SOURCE C: An extract from a newspaper article explaining the experiences of slaves when they arrived in their new destination. Flashcards
Determine what kind of source it is?
Extract from a newspaper article
Find out when the source was created?
2004
Determine the context in which the source was created?
It’s a secondary source, as Boston has written from his perspective on the topic of Slaves. He never experienced slavery himself though, and he is writing about the past.
Find out who created the source?
Nicholas Boston
Which history subtopic does this source relate to?
Working conditions during the Industrial Revolution
How many slaves were in small farms two decades before the Civil War?
20-30
What two types of slaves were there?
field slaves and house slaves
What did the two types of slaves do?
The vast majority of plantation slaves labored in the fields, while a select few worked at domestic and vocational duties in and around the owners’ houses.
What were the Weekly food rations?
Weekly food rations – usually corn meal, lard, some meat, molasses, peas, greens, and flour – were distributed every Saturday.
Morning meals were prepared and consumed at daybreak in the slaves’ cabins. The day’s other meals were usually prepared in a central cookhouse by an elderly man or woman no longer capable of strenuous labor in the field. Recalled a former enslaved man: “The peas, the beans, the turnips, the potatoes, all seasoned up with meats and sometimes a ham bone, was cooked in a big iron kettle and when meal time come they all gathered around the pot for a-plenty of helpings!”
How was clothing distributed?
Clothing, distributed by the master, usually once a year and often at Christmastime, was apportioned according sex and age as well as to the labor performed by its wearer.

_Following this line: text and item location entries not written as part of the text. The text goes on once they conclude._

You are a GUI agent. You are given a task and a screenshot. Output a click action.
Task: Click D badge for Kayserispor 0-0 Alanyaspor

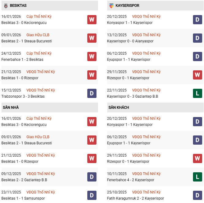coord(198,38)
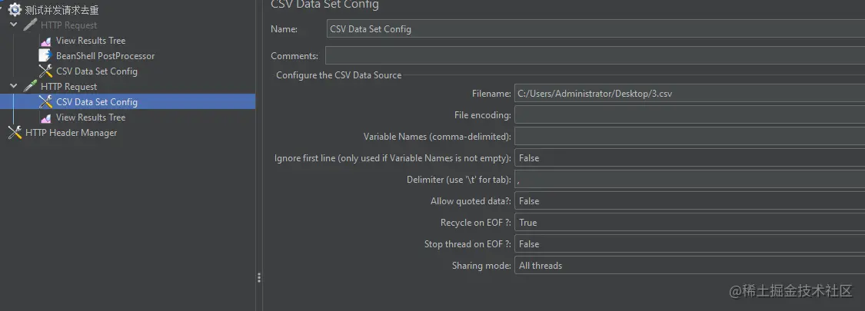Screen dimensions: 865x311
Task: Collapse the second HTTP Request node
Action: (14, 87)
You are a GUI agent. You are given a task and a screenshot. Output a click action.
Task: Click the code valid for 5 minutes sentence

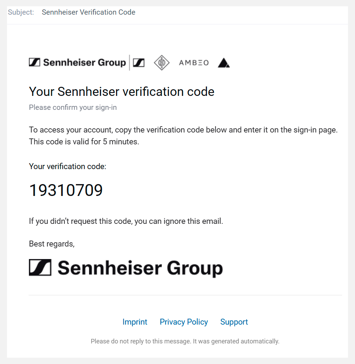pos(84,142)
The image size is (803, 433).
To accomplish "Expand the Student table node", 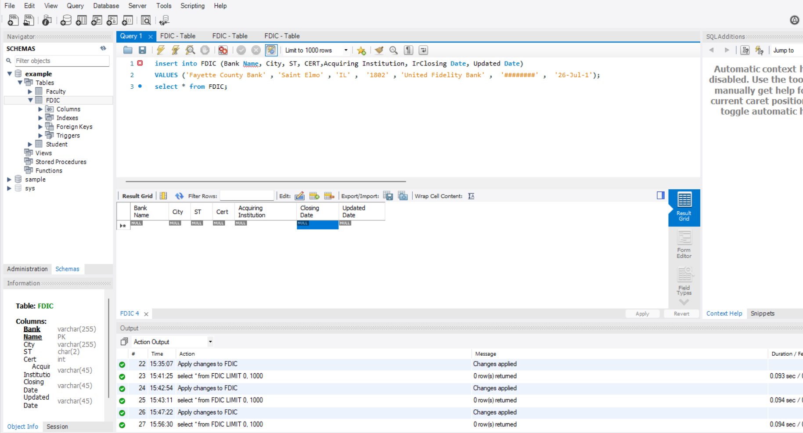I will coord(29,144).
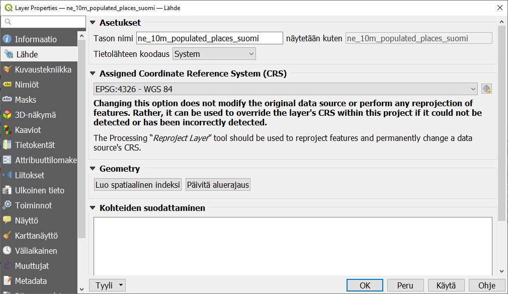Open the EPSG:4326 CRS dropdown
Viewport: 508px width, 294px height.
click(285, 89)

Children, for instance, often went unclothed entirely until they reached adolescence.
Where did slaves live?
Most slaves lived in similar dwellings, simple cabins furnished sparely.
What were the relationships between the slaves?
The relationships of slaves with one another, with their masters, with overseers and free persons, were all to a certain extent shaped by the unique circumstances of life experienced by each slave. House slaves, for example, sometimes came to identify with their masters’ interests over those of fellow slaves. Female house slaves, in particular, often formed very close attachments to their mistresses. On the other hand, girls who waited upon tables could serve the slave community as rich sources of information, gossip, and warnings.
What were slaves limited to?
In many colonies, slaves could not participate in wage-earning trade or labor. In others they were denied the right to own property. The slave’s resulting dependence on his or her master for the most basic necessities – food, clothing, shelter – was integral to the preservation of the master’s power and the sustaining of the slave society.
Which type of slaves were more favourable?
Slaves who lived in urban areas, estimated in the early nineteenth century at less than six percent of the entire enslaved population, generally existed under more favorable conditions than their rural counterparts.
Were the urban slaves stronger than the rural slaves?
The urban enslaved performed comparatively less arduous physical labor – in shipyards, brickyards, cotton presses and warehouses.
wherever urban slaves were put in a group to major construction projects, their living conditions sharply deteriorated, closely approximating those of their counterparts in rural areas.